Hoy, la autonomía -tan necesaria para construir y transitar hacia un modelo educativo diferente- se ve lesionada por el intervencionismo de los partidos políticos, en franco desconocimiento de la Constitución.
Es evidente la problemática diaria, emergente del deterioro de la educación pública, ya sea por los aspectos de infraestructura y edilicios, así como el nivel pedagógico, fruto de la imposición de reformas educativas impuestas, así como de presupuestos insuficientes, al tiempo que aumentan las demandas hacia el sistema.
Se constata, a su vez, una desestructuración de la gestión por falta de un organigrama acorde. Ello se vincula con la fragmentación del sistema, la falta de coordinación y de visión sistémica, las dificultades que se aprecian en el tránsito educativo. La educación es un todo que no debe fragmentarse. A modo de ejemplo, frente a los serios problemas de aprendizaje, no hay programas formales que apunten a la nivelación entre 6º año de Primaria y 1º de Ciclo Básico, entre Ciclo Básico y Bachillerato, entre Bachillerato y estudios superiores. Esta carencia, entre otras, dificulta profundamente la continuidad educativa.
Hay un desarrollo y diseño curricular que debe ser actualizado, así como el perfil de alumno y de egreso del mismo. La evaluación y el reglamento de pasaje de grado no respetan los tránsitos y la calidad educativa.
Por otra parte, los graves problemas edilicios inciden negativamente en la calidad de los aprendizajes, así como en las condiciones de trabajo. Los bajos salarios conllevan sobrecarga horaria, afectando la salud, la calidad del trabajo, la desprofesionalización y la falta de motivación.
Pero es posible el cambio. Para ello es necesario lograr acuerdos que sostengan una educación construida a través del trabajo colectivo con los actores sustanciales. Impulsar políticas globales, focalizando solo las necesidades a término y bien planificadas, en un concepto de gestión que apunte a privilegiar la calidad educativa y la democratización de medios, dependencias y organismos. Debemos atender no solo a los miles que están fuera del sistema sino a aquellos que ingresan al Ciclo Básico con rezagos, a través de políticas específicas.
La educación debe concebirse como un todo conceptual, puesto que integra formación, identidad, cultura, análisis crítico, reflexión y creación permanente.
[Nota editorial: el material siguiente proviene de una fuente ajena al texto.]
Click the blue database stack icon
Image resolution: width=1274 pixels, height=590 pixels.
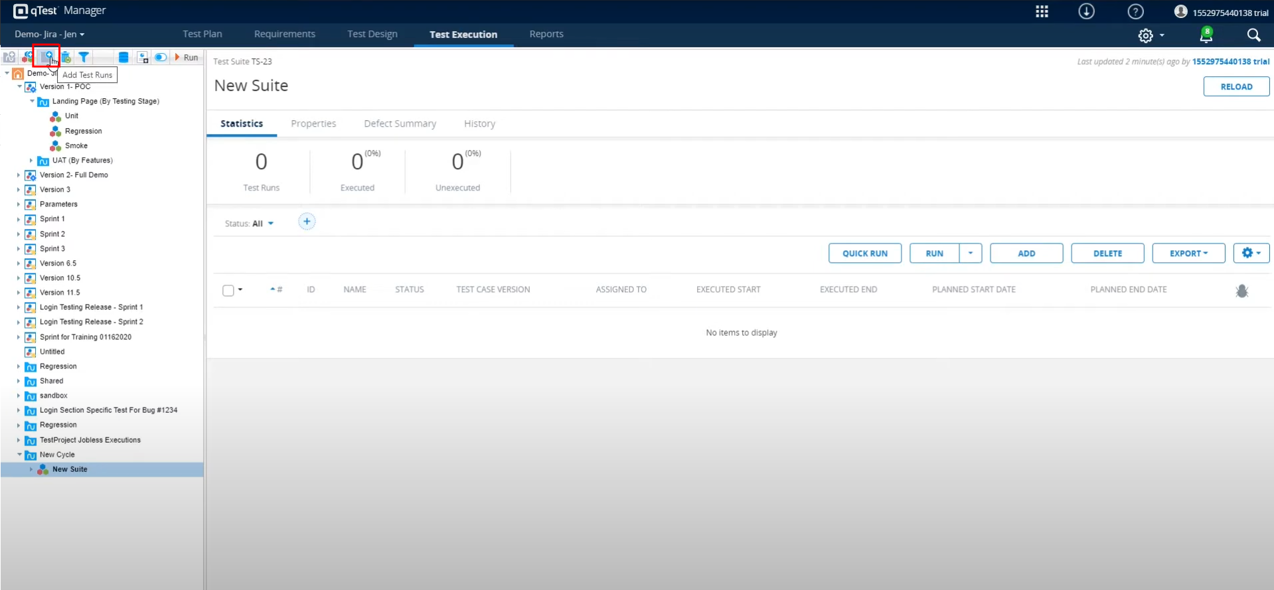[123, 57]
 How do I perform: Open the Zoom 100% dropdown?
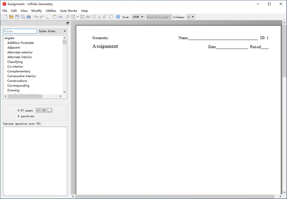coord(138,17)
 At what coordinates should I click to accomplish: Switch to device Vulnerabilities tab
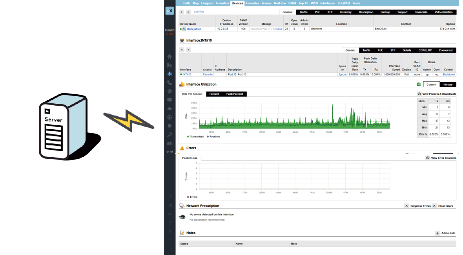click(x=443, y=12)
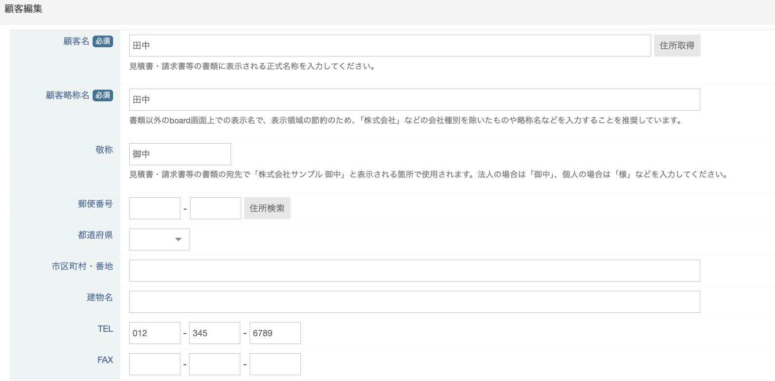Select the second 郵便番号 box
The width and height of the screenshot is (775, 381).
click(x=215, y=208)
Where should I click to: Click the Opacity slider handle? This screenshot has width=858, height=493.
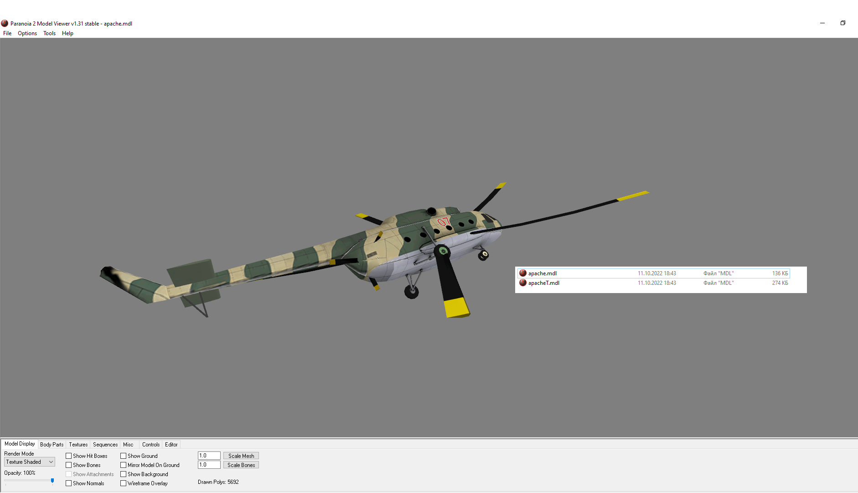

Son necesarios más y mejores edificios, para alcanzar condiciones de trabajo y estudio dignas. Salarios dignos y políticas de formación permanente para los trabajadores. Planes y reglamentos de evaluación de carácter específico, que permitan la continuidad de estudios.
Debe realizarse una gestión sustentada en la crítica y análisis permanente de las condiciones en que se desarrolla la misma, en un marco estratégico y no solo funcional y gerencial.
Políticas de inversión y gasto insertas en políticas universales y de largo plazo, de carácter integral, al tiempo que el Estado reasuma sus funciones en relación a las políticas sociales a través de los organismos específicos.
Es esencial, por tanto, la autonomía en toda la extensión imaginable. Devolver a los centros educativos el carácter que no debieron perder jamás: educar y aprender.